Um país inteiro exposto à vergonha por atitudes de um governo preocupado única e exclusivamente com um evento que durará pouco mais de um mês. As cenas assistidas ontem apenas revelam o quanto de desrespeito se comete contra os indígenas neste país. Literalmente abandonados pelas políticas públicas de um governo que está comprometido com aquilo que chama de desenvolvimentismo, os povos ancestrais deste país sofrem as consequências da criminalização, do preconceito e da flagrante violação de seus mais básicos direitos. 
Num país mais sério, o governador do estado do Rio de Janeiro seria sumariamente processado e afastado do cargo por autorizar uma operação policial espúria, desmedida e  violenta no despejo dos indígenas da Aldeia Maracanã, nas dependências do antigo Museu do Índio. Mas este é o país dos poderosos que, com o uso da máquina e da força policial, se colocam a serviço de interesses do grande capital. Seus atos, ainda que questionáveis juridicamente - e que causam danos a terceiros - raramente são punidos com rigor.
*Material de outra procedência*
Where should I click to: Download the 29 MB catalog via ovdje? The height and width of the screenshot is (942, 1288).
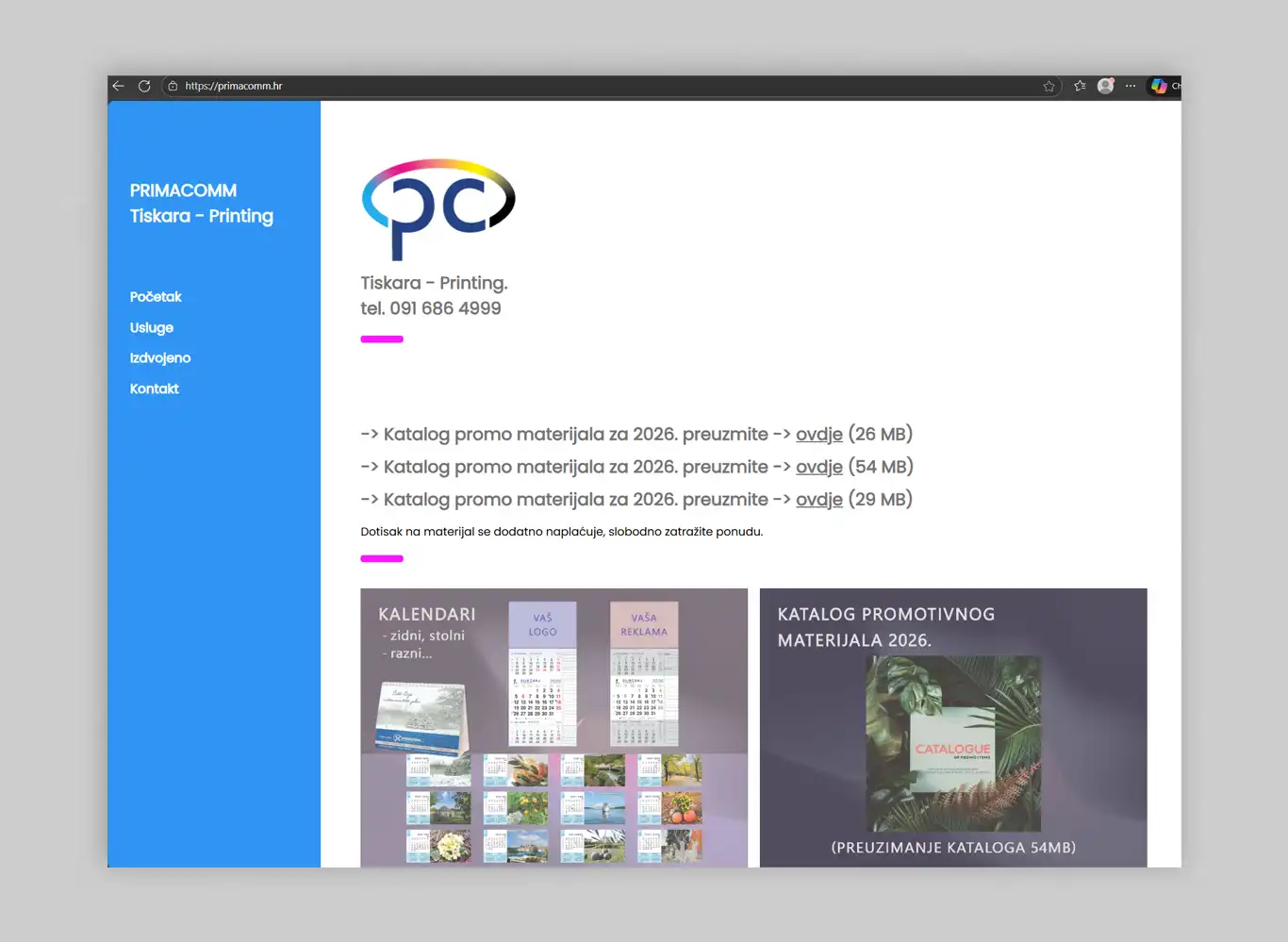tap(818, 500)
Escorados por maiorias parlamentares, o que os blinda contra o risco de responsabilização política, gestores públicos pouco se importam se suas ações ampliam a exclusão dos menos favorecidos. 
Projetos megalomaníacos, normalmente ligados a interesses de grandes empreiteiras ou de grandes produtores rurais tem vitimado trabalhadores sem  terra, quilombolas e indígenas.
É lamentável que o Brasil se torne conhecido por tratar tal mal os ancestrais da Pátria. Não é de hoje que se vê que a cidadania tem sido desrespeitada quando os opositores são fracos, ou tem apenas a favor de si as vozes dos movimentos sociais. Eu fico imaginando se o governador Cabral agiria com o mesmo rigor se fosse o caso de expulsar moradores abastados de um condomínio fechado, situado dentro de terras públicas - a gente sabe que exitem alguns - especialmente nas terras de marinha (que são terras públicas também).
Infelizmente, no caso da Aldeia Maracanã, prevaleceu a força do interesse econômico do projeto urbanístico para a Copa do Mundo. Urbanístico em termos, pois não há nenhuma evidencia de que a população do Rio de Janeiro venha ser beneficiada concretamente com a obra. A área servirá de estacionamento e para shopping. E aqui vem a lógica perversa das elites: carro vale mais que índio! 
A história se repete tristemente: quando o primeiro Cabral aqui aportou, sabe-se o que aconteceu. Tomou-se a terra, suas riquezas, sua cultura e se impôs uma nova ordem colonialista que seguiu seu traço infalível. Agora temos um segundo Cabral que continua seguindo o traço infalível da expropriação, da arrogância e da violência! Alguém pode me dizer se será sempre assim?